It makes sense that Canadian farmers who agree with that approach should look for similar views in the wheat board directors they elect.
Meanwhile, the current review of the rail transportation system for grain could similarly use focus on a few basic principles, without denying the complexities of the system.
It took just two sentences recently for Saskatchewan Wheat Pool president Leroy Larsen to sum up the fundamental issue:
“The producer is the foundation of the Western Canadian grain handling, transportation and marketing system.
“If farming is not profitable for farmers, there will be no need for the balance of the system.”
In the rail system, focusing on that principle suggests measures to lower the system’s overall costs, better define responsibilities, increase competition among railways, and retain regulatory ceilings on freight rates.

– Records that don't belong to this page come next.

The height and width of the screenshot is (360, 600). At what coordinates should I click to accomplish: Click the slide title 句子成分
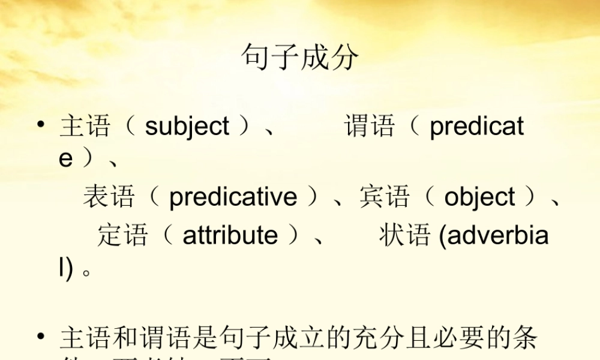pyautogui.click(x=300, y=58)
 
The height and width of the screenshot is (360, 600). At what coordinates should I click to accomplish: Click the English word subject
pyautogui.click(x=187, y=127)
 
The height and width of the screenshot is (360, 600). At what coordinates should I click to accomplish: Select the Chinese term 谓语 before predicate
pyautogui.click(x=370, y=127)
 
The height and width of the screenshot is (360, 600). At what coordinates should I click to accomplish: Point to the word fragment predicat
pyautogui.click(x=476, y=127)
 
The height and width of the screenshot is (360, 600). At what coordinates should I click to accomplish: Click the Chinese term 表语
pyautogui.click(x=109, y=197)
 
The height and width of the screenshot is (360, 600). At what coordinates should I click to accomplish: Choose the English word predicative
pyautogui.click(x=233, y=197)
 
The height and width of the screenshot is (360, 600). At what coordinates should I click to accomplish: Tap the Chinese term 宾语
pyautogui.click(x=385, y=197)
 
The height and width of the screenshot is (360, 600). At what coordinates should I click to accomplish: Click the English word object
pyautogui.click(x=479, y=197)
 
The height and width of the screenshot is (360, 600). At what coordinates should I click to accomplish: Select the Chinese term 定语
pyautogui.click(x=122, y=235)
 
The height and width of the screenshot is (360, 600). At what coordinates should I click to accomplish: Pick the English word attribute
pyautogui.click(x=230, y=235)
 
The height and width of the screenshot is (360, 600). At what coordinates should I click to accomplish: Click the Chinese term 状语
pyautogui.click(x=404, y=235)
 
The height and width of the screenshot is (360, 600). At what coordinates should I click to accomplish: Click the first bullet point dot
pyautogui.click(x=40, y=125)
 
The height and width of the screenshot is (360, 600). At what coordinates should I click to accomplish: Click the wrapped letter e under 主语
pyautogui.click(x=65, y=160)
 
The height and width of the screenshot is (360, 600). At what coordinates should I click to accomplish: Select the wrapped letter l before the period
pyautogui.click(x=61, y=268)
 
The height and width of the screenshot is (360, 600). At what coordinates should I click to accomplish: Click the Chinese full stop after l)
pyautogui.click(x=87, y=271)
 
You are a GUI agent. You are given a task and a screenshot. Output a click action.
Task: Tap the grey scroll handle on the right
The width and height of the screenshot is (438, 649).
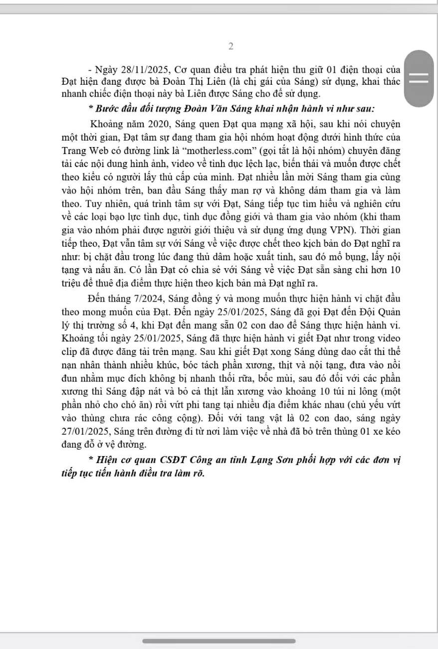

In rail policy as in trade policy and disaster relief, there must be a strong federal government commitment to maintain farmers’ net income.

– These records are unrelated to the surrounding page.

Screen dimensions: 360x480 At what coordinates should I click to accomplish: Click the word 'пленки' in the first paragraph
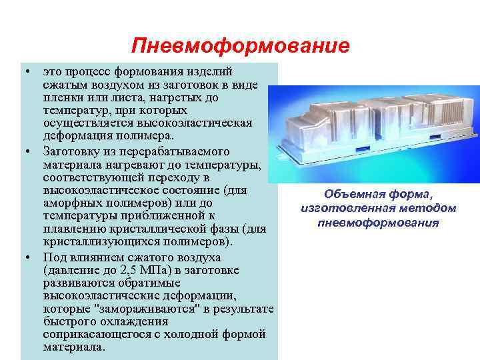tap(61, 97)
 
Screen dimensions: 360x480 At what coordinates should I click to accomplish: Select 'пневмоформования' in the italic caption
tap(378, 222)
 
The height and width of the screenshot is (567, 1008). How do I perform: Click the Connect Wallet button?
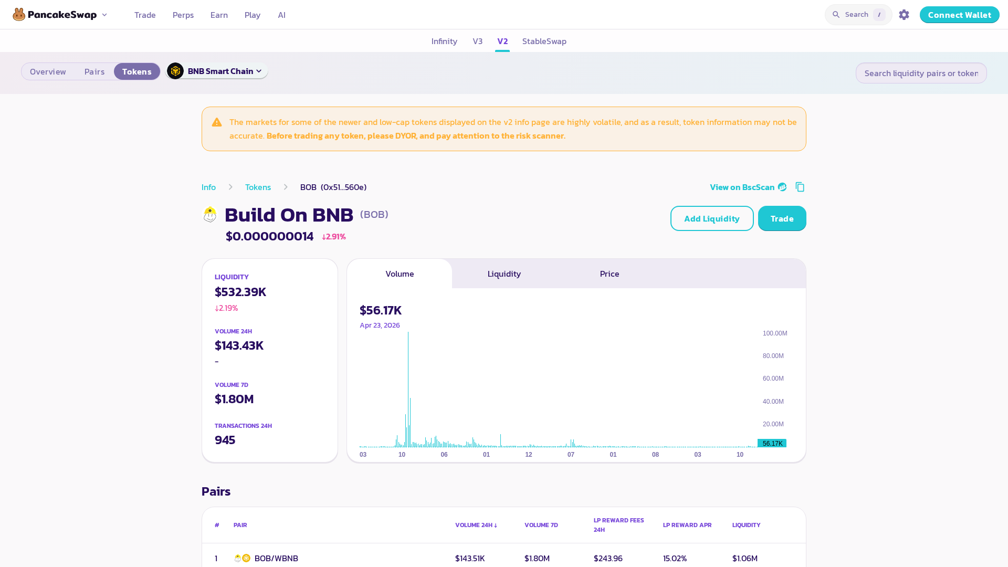tap(959, 15)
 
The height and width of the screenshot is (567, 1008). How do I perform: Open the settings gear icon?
tap(904, 15)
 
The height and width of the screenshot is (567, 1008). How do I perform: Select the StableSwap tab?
tap(544, 41)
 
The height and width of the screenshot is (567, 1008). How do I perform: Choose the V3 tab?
tap(477, 41)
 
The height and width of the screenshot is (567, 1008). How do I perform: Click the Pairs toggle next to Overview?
tap(94, 71)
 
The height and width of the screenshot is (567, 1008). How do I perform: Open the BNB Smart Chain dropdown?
tap(217, 71)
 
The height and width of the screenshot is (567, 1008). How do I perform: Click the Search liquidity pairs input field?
tap(921, 73)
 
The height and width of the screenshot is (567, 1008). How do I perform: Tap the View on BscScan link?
tap(748, 187)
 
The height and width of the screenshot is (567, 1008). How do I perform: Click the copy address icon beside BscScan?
tap(800, 187)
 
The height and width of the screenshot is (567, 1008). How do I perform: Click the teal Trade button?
tap(782, 218)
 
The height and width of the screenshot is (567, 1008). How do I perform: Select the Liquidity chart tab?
tap(504, 274)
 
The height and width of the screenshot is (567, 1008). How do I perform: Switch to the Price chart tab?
tap(610, 274)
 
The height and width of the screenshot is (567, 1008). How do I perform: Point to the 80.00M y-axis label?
tap(773, 356)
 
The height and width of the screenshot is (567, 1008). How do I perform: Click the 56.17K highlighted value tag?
tap(772, 443)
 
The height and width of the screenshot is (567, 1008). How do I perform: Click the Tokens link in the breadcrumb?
tap(258, 187)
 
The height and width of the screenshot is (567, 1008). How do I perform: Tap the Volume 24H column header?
tap(476, 525)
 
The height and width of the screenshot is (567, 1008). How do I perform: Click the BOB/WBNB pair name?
tap(276, 558)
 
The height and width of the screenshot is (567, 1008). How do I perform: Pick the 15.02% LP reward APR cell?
tap(675, 558)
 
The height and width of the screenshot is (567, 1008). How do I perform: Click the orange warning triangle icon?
tap(217, 122)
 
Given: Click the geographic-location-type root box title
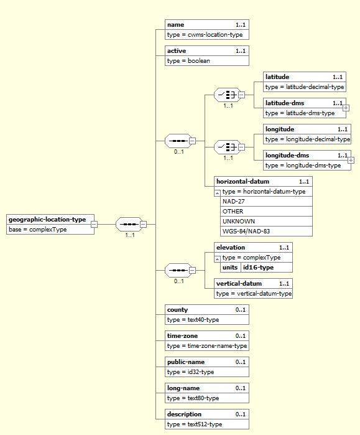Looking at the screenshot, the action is [x=47, y=220].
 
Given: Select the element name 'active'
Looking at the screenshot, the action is [x=177, y=51].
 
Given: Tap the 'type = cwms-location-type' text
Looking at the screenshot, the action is [x=205, y=35].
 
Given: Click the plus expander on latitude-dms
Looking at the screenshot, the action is [x=346, y=108].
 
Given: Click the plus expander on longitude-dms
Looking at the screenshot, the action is [x=351, y=160].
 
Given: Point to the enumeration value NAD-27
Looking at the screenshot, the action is [x=233, y=202].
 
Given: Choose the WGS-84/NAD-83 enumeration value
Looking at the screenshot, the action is [x=246, y=231].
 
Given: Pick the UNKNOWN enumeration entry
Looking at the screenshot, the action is [x=239, y=222].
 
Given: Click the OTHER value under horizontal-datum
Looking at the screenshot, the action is [x=233, y=212].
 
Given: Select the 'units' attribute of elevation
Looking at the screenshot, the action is [x=230, y=268].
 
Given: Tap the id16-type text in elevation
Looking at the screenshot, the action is [x=258, y=268].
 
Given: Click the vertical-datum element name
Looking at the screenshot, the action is [x=239, y=284].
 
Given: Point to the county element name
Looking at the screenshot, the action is [x=177, y=310].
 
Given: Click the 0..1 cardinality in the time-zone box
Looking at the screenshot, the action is [x=241, y=336].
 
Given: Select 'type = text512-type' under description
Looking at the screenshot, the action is [x=195, y=424].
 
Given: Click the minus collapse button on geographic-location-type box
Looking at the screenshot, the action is [x=95, y=224].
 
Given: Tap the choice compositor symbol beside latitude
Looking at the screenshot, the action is [x=228, y=95].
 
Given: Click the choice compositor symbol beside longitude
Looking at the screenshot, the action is [x=228, y=147].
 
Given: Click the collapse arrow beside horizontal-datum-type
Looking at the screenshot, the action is [x=218, y=193].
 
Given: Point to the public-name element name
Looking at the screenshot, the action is [x=186, y=362].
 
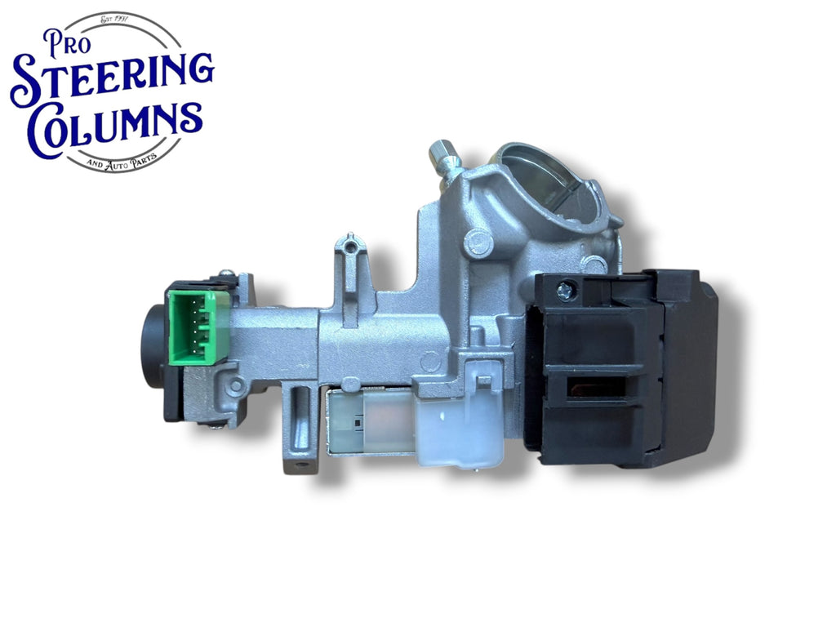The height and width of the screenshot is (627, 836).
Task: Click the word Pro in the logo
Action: [67, 42]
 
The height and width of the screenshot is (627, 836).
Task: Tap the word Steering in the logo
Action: [112, 80]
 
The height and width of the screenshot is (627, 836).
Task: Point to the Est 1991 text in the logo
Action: [118, 21]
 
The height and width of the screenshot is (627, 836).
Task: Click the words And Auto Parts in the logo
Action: [122, 162]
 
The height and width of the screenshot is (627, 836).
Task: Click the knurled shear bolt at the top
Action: [443, 158]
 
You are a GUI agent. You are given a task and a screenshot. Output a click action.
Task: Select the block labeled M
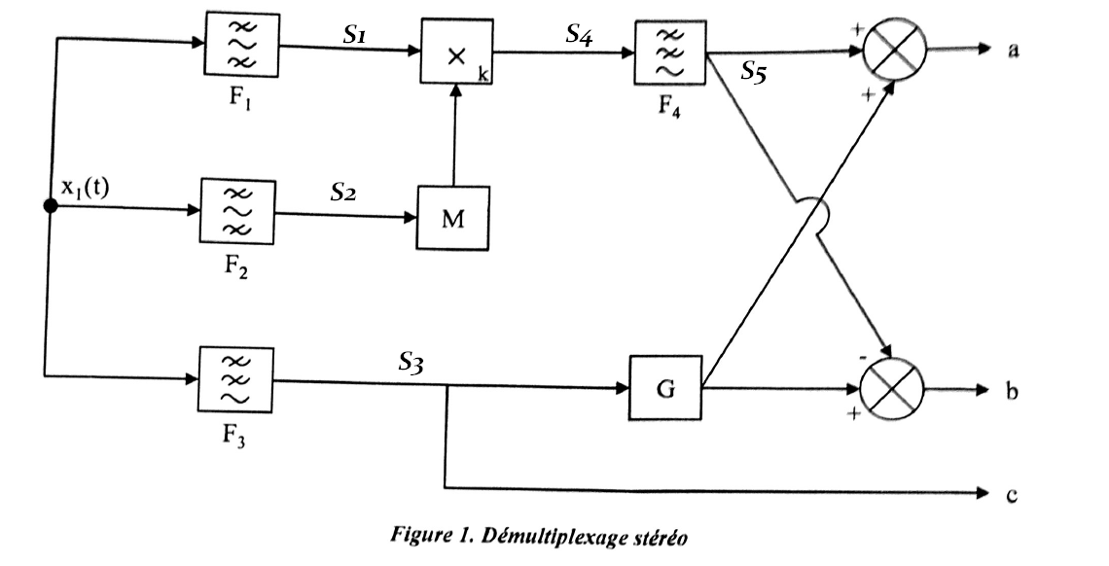[x=453, y=215]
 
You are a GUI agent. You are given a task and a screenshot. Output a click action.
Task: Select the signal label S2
[x=341, y=193]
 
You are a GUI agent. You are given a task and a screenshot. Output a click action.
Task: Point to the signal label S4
[x=581, y=35]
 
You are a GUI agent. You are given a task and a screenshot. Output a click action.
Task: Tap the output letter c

“Market forces” have shown themselves to be effective in generating economic activity for urban industries, and cheap food for consumers.
But they have, more often than not, failed to provide adequate returns to the primary producers of food.
Where private enterprise, including co-operatives, can fill a need, governments should stay out of their way.
But when the marketplace fails to meet a basic need, it is legitimate for government to provide regulation or direct support to offset that failure.
To do its duty, the current federal government must show commitment to ensuring adequate farm income.